En pleine crise de l'eau à Mayotte, des Mahorais ont porté plainte contre le Syndicat intercommunal d'eau et d'assainissement de Mayotte (SIEAM) et son délégataire, une filiale de Vinci, les accusant notamment de les exposer à un risque immédiat de mort ou de blessures.
Le département le plus pauvre de France connaît sa plus importante sécheresse depuis 1997, aggravée par un manque d'infrastructures et d'investissements. Pour y faire face, l'État a intensifié ces derniers mois les coupures d'eau, jusqu'à n'y plus donner accès qu'un jour sur trois.
Des mesures insuffisantes
Le gouvernement a promis en septembre "un véritable plan Marshall pour Mayotte" : distribution des bouteilles d'eau, prise en charge de factures... Mais ces mesures se sont révélées "insuffisantes" face à une "eau boueuse, parfois contaminée par de la matière fécale", dénoncent quinze habitants et une entreprise de cette île de l'océan Indien dans leur plainte, consultée par l'AFP.
Outre la pénurie, la potabilité de l'eau courante est régulièrement remise en cause dans cet archipel, peuplé de 310.000 habitants selon l'Insee, et soumis à une forte immigration clandestine en provenance notamment des Comores voisines.
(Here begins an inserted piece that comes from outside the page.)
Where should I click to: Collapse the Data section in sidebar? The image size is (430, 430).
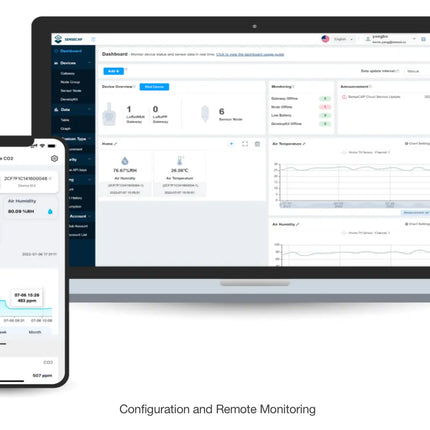(x=89, y=109)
Dans cette plainte, déposée au parquet de Mamoudzou le 28 décembre, les habitants indiquent notamment ne pouvoir se laver de manière satisfaisante ou souffrir de maladies gastriques. "Des conditions d'hébergement incompatibles avec la dignité humaine", accusent-ils.
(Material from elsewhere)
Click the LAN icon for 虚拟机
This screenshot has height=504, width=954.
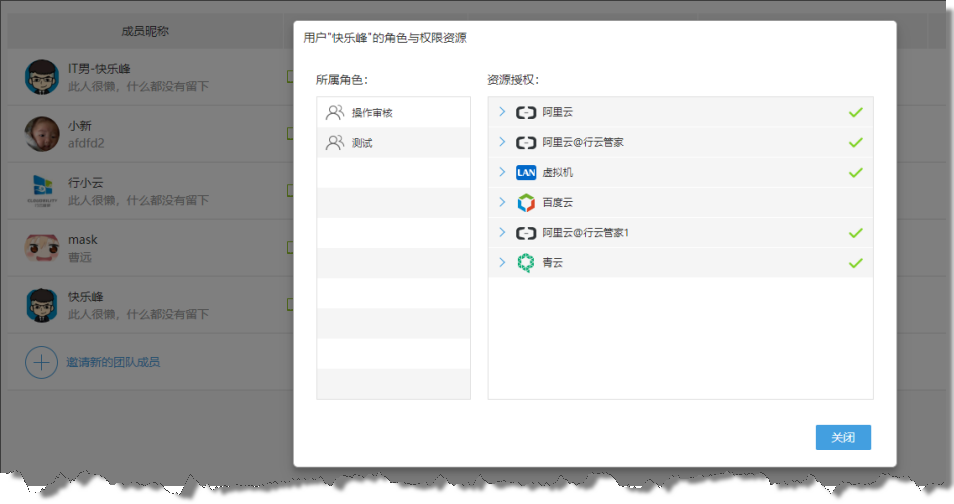[526, 173]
Un risque de transmission de maladies augmenté
L'entreprise dénonce, elle, une baisse de son chiffre d'affaires dû au manque d'approvisionnement en eau. En saisissant le procureur, les plaignants espèrent "la fin de l'impunité des personnes qui n'ont pas, depuis des années, fait leur travail en connaissance de cause", a expliqué à l'AFP leur avocat, Me Emmanuel Daoud. "On a l'impression que Mayotte est un confetti" aux yeux des pouvoirs publics, "comme si ses habitants étaient de seconde zone", a-t-il fustigé. "Si le cinquième de ce qui est dénoncé dans cette plainte se passait dans un département hexagonal, le scandale serait majeur".
Contactés par l'AFP, le syndicat des eaux, établissement public, et son délégataire la Société Mahoraise des Eaux (SMAE), filiale du géant du BTP Vinci, n'ont pas répondu immédiatement. Vinci n'a pas répondu aux sollicitations de l'AFP. Le syndicat et la SMAE sont aussi accusés de ne pas avoir garanti la qualité de l'eau potable.
Les opérateurs ont notamment laissé "en libre accès" des réservoirs d'eau, où des animaux "s'abreuvent", "ce qui est de nature à augmenter les risques de transmission" de maladies, affirme la plainte.